═══ Stored rows

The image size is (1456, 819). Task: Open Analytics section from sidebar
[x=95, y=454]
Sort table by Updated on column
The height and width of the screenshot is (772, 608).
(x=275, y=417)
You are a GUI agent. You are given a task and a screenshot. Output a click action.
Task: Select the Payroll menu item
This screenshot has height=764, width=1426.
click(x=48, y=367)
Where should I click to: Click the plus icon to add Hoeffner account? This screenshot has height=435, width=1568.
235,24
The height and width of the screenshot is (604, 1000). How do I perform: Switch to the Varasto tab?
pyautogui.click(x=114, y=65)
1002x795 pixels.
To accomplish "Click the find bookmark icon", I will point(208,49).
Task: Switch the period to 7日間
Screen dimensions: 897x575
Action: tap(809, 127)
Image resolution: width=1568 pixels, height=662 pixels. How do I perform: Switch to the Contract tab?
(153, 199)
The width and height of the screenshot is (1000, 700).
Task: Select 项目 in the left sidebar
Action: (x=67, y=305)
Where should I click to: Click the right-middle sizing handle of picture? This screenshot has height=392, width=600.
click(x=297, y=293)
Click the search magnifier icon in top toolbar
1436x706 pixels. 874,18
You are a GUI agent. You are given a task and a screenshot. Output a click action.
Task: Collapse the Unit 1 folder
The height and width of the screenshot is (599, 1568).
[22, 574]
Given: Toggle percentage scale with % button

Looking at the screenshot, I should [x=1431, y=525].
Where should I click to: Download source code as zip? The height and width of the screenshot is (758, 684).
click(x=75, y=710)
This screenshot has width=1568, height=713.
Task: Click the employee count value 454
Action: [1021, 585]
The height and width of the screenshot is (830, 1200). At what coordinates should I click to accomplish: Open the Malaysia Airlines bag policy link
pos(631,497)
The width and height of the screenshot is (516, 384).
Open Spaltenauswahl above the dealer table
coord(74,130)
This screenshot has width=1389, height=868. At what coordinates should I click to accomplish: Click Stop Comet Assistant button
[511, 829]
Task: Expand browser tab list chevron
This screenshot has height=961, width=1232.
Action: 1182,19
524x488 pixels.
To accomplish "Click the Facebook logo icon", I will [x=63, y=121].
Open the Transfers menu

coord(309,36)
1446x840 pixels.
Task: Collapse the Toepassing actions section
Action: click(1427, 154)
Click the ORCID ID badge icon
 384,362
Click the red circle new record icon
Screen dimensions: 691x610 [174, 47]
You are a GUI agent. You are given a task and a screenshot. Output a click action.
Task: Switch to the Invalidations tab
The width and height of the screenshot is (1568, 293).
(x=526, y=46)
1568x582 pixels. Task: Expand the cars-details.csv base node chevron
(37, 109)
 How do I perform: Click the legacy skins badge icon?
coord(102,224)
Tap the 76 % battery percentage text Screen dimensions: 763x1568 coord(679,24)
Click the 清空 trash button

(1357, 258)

══════

*Exercise prompt*
Write out the part of the records that opens with the line containing "Where should I click to: Click the plus" and closes with the line containing "I will point(208,49).", swapping "screenshot" for "image" and leaving everything else as it is.

*Exercise response*
Where should I click to: Click the plus icon to add Hoeffner account? This image has height=435, width=1568.
235,24
The height and width of the image is (604, 1000). How do I perform: Switch to the Varasto tab?
pyautogui.click(x=114, y=65)
1002x795 pixels.
To accomplish "Click the find bookmark icon", I will point(208,49).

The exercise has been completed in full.